----- GIVEN ENTRIES -----

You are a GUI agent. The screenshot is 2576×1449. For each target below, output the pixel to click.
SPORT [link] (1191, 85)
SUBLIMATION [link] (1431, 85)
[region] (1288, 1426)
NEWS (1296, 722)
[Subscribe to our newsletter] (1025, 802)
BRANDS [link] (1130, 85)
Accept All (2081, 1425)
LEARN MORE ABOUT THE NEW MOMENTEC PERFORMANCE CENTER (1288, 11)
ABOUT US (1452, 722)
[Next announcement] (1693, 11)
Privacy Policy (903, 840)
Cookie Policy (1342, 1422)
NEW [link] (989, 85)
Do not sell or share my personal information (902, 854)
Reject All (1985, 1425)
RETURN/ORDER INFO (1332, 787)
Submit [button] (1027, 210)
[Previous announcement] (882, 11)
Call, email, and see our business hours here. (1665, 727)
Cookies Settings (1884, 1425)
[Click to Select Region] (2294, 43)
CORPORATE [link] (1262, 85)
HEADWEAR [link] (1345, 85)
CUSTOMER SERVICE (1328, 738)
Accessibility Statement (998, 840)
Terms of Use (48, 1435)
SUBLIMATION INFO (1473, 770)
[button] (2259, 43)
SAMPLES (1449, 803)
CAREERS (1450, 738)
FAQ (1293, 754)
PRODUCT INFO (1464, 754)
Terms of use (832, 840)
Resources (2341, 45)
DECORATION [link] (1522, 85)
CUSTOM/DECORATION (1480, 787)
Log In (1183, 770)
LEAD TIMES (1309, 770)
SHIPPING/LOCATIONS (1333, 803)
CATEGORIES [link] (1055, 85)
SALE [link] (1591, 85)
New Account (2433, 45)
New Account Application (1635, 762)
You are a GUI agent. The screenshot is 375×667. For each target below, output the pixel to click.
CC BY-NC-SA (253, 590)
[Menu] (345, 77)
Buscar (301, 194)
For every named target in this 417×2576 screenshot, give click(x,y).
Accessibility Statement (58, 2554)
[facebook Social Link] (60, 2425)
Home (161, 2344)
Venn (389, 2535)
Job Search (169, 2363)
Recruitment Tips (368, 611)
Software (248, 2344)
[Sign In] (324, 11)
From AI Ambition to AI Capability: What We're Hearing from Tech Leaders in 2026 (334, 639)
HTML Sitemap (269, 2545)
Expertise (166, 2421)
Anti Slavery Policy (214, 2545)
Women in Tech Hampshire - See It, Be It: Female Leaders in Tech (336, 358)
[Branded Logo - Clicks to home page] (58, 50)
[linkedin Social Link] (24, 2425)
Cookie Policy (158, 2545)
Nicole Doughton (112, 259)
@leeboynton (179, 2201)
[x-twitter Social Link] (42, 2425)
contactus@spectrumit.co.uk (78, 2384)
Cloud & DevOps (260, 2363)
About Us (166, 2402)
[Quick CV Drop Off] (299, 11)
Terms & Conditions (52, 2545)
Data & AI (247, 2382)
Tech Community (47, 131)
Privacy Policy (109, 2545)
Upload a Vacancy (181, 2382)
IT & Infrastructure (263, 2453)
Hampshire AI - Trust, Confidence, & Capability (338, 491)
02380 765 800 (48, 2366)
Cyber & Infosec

-----

● PROBLEM
Your answer should be all lines from the data that contain "output".

● RESULT OF THE EXERCISE
You are a GUI agent. The screenshot is 2576×1449. For each target below, output the pixel to click.
You are a GUI agent. The screenshot is 375×667. For each target below, output the pixel to click.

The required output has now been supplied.